## Extracted data
"""

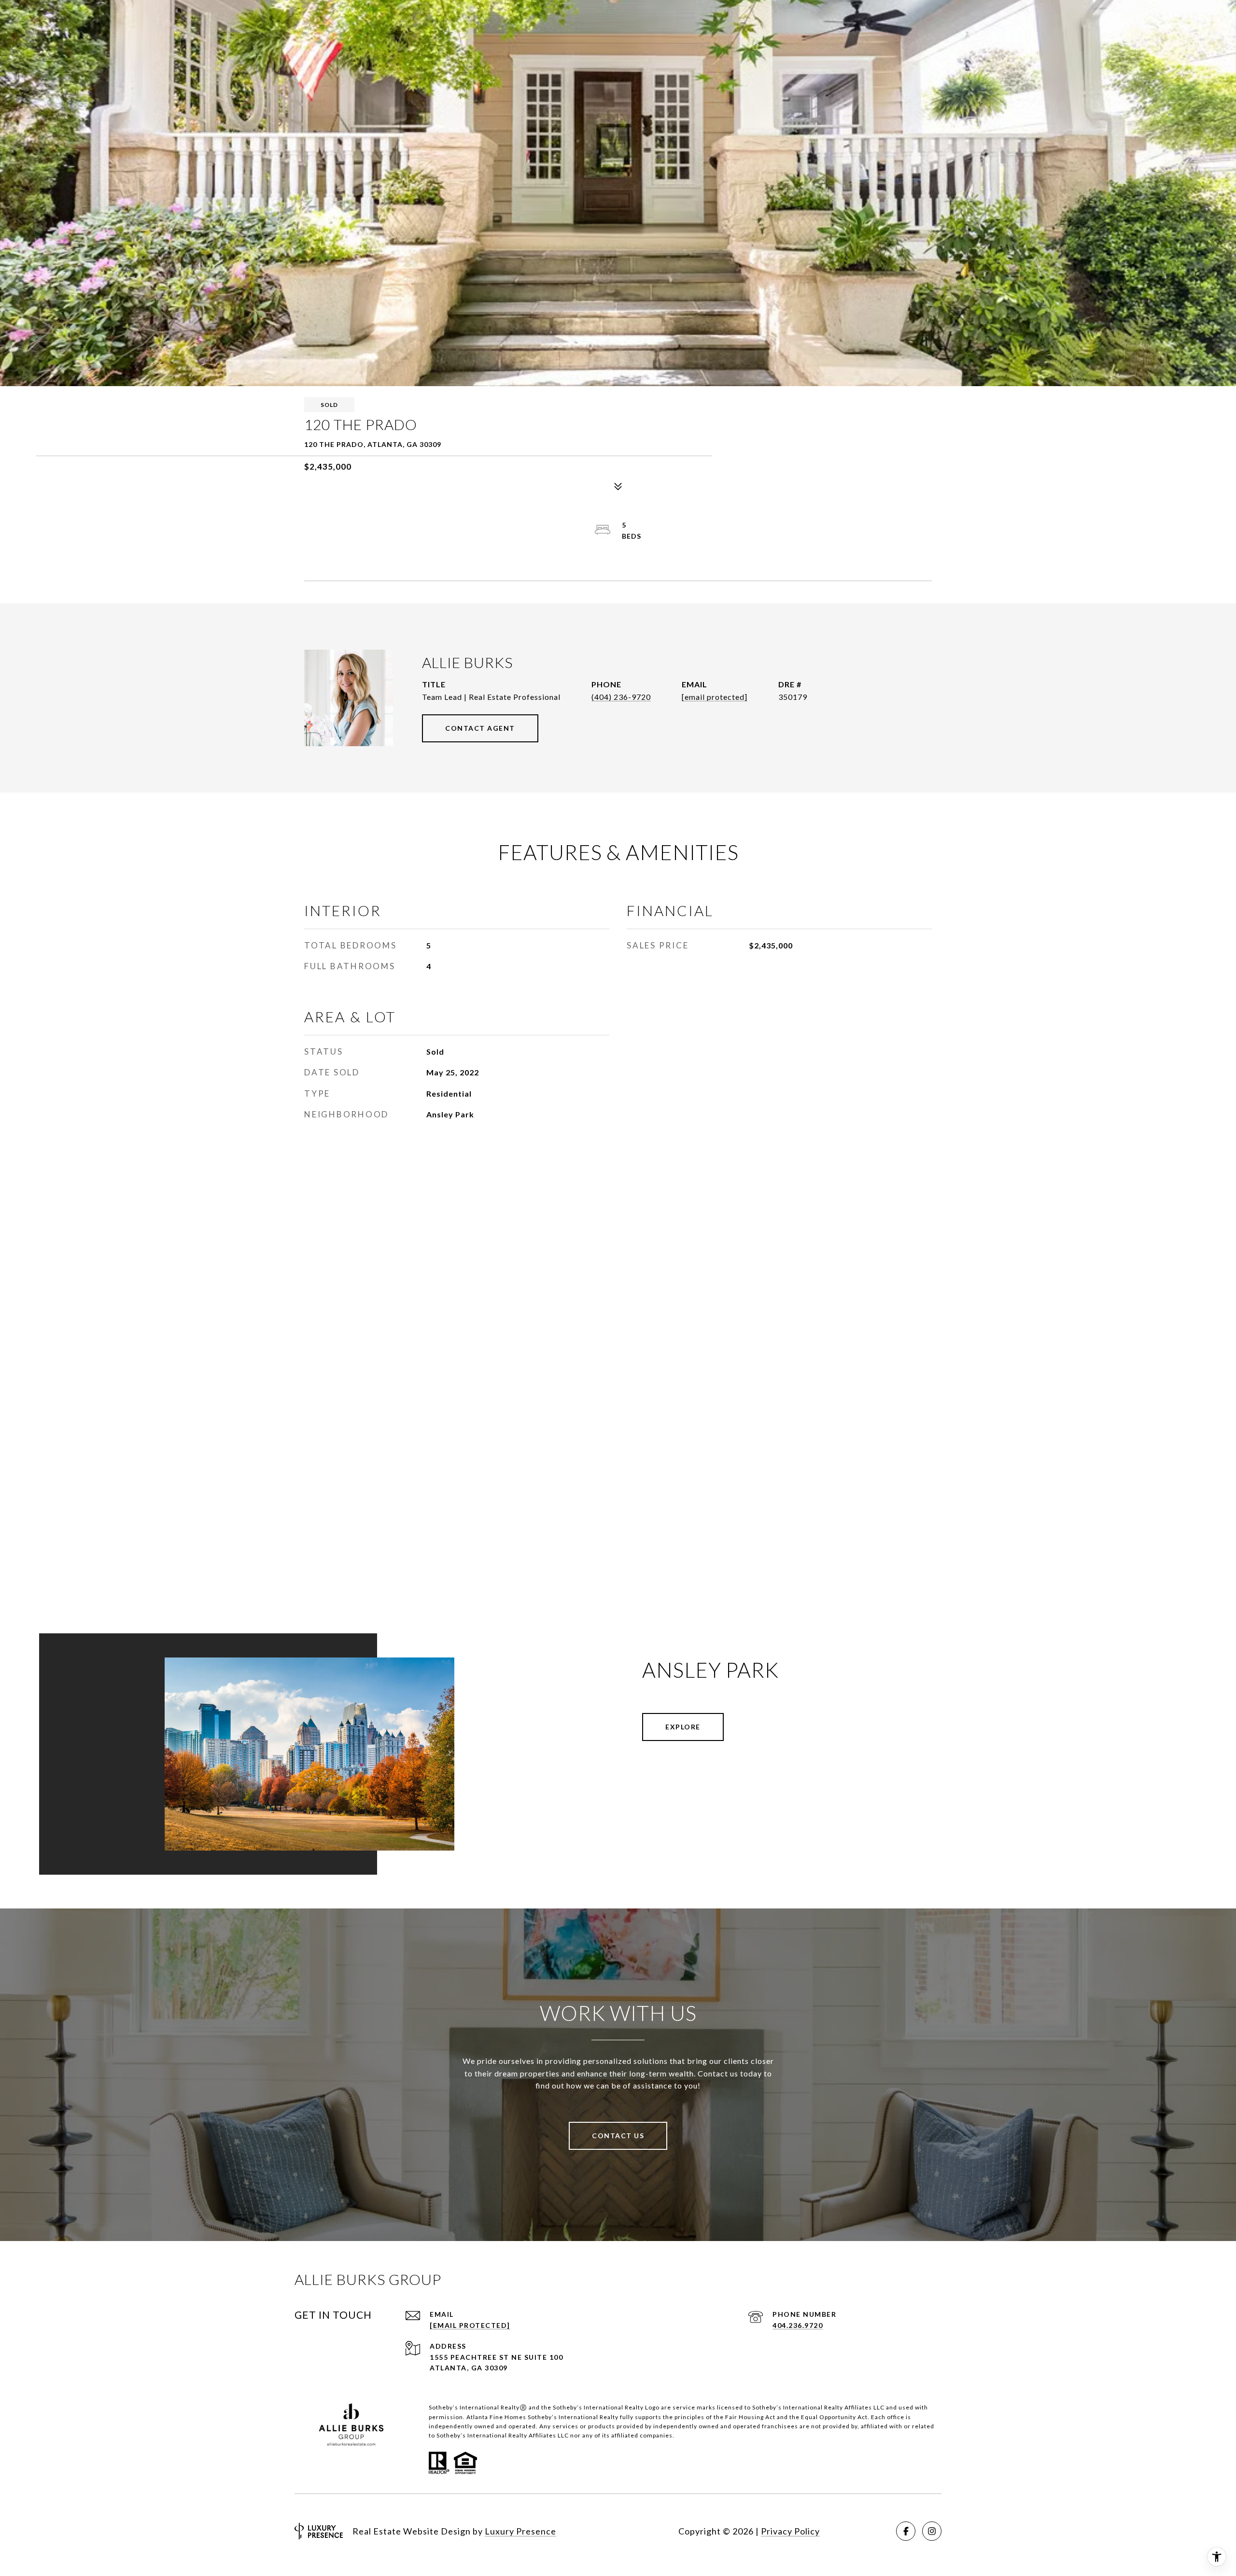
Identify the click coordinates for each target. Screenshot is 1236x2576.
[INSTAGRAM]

"""
"""

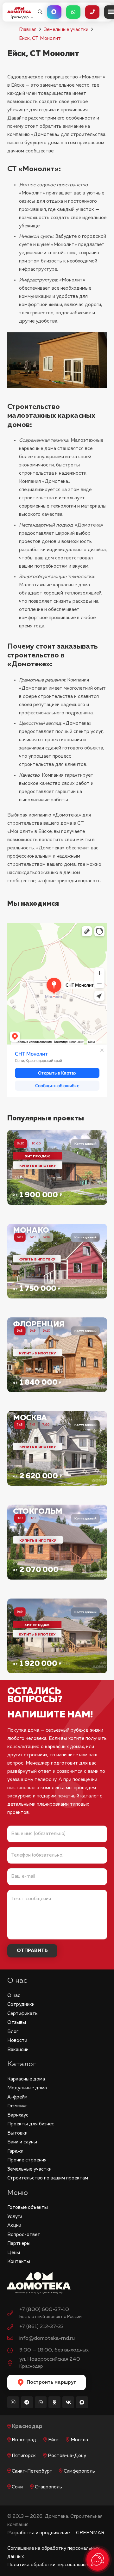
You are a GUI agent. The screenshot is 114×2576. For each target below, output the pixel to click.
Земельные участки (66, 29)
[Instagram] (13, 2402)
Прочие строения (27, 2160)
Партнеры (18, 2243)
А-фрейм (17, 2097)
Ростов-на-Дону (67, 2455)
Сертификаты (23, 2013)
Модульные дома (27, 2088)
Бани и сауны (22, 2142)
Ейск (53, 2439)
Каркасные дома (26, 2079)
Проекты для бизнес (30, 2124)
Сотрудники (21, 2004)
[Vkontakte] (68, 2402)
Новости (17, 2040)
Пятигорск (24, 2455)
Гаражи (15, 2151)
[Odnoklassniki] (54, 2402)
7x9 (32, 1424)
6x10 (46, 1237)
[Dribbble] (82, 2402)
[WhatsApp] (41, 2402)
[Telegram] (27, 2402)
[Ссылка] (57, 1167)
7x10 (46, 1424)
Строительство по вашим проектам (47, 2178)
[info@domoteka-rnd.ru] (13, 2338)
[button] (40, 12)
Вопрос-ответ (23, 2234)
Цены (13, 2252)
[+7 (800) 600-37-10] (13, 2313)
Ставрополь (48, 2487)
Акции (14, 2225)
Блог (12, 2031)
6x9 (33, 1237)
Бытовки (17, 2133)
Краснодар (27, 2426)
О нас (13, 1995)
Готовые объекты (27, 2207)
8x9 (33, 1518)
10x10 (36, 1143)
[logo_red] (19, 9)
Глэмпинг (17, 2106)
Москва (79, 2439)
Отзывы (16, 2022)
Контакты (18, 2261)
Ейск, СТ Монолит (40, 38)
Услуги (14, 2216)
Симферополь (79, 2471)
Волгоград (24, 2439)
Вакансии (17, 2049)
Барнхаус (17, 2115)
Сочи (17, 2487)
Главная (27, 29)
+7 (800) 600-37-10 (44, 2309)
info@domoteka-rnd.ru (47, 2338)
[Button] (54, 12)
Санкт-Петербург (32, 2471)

"""
"""

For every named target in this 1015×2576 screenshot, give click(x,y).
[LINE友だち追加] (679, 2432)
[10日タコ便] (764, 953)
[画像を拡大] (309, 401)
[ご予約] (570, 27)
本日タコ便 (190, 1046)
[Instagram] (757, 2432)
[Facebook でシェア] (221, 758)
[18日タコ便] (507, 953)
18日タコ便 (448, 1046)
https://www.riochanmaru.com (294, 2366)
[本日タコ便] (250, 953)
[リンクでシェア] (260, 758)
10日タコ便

"""

## Exercise brief
Out of the data above, set down the lines from the one with "Бани и сауны (22, 2142)" to the one with "Санкт-Петербург (32, 2471)", both included, exactly as written and with no additions.

## Output for this exercise
Бани и сауны (22, 2142)
Ейск (53, 2439)
Каркасные дома (26, 2079)
Проекты для бизнес (30, 2124)
Сотрудники (21, 2004)
[Vkontakte] (68, 2402)
Новости (17, 2040)
Пятигорск (24, 2455)
Гаражи (15, 2151)
[Odnoklassniki] (54, 2402)
7x9 (32, 1424)
6x10 (46, 1237)
[Dribbble] (82, 2402)
[WhatsApp] (41, 2402)
[Telegram] (27, 2402)
[Ссылка] (57, 1167)
7x10 (46, 1424)
Строительство по вашим проектам (47, 2178)
[info@domoteka-rnd.ru] (13, 2338)
[button] (40, 12)
Вопрос-ответ (23, 2234)
Цены (13, 2252)
[+7 (800) 600-37-10] (13, 2313)
Ставрополь (48, 2487)
Акции (14, 2225)
Блог (12, 2031)
6x9 (33, 1237)
Бытовки (17, 2133)
Краснодар (27, 2426)
О нас (13, 1995)
Готовые объекты (27, 2207)
8x9 (33, 1518)
10x10 (36, 1143)
[logo_red] (19, 9)
Глэмпинг (17, 2106)
Москва (79, 2439)
Отзывы (16, 2022)
Контакты (18, 2261)
Ейск, СТ Монолит (40, 38)
Услуги (14, 2216)
Симферополь (79, 2471)
Волгоград (24, 2439)
Вакансии (17, 2049)
Барнхаус (17, 2115)
Сочи (17, 2487)
Главная (27, 29)
+7 (800) 600-37-10 (44, 2309)
info@domoteka-rnd.ru (47, 2338)
[Button] (54, 12)
Санкт-Петербург (32, 2471)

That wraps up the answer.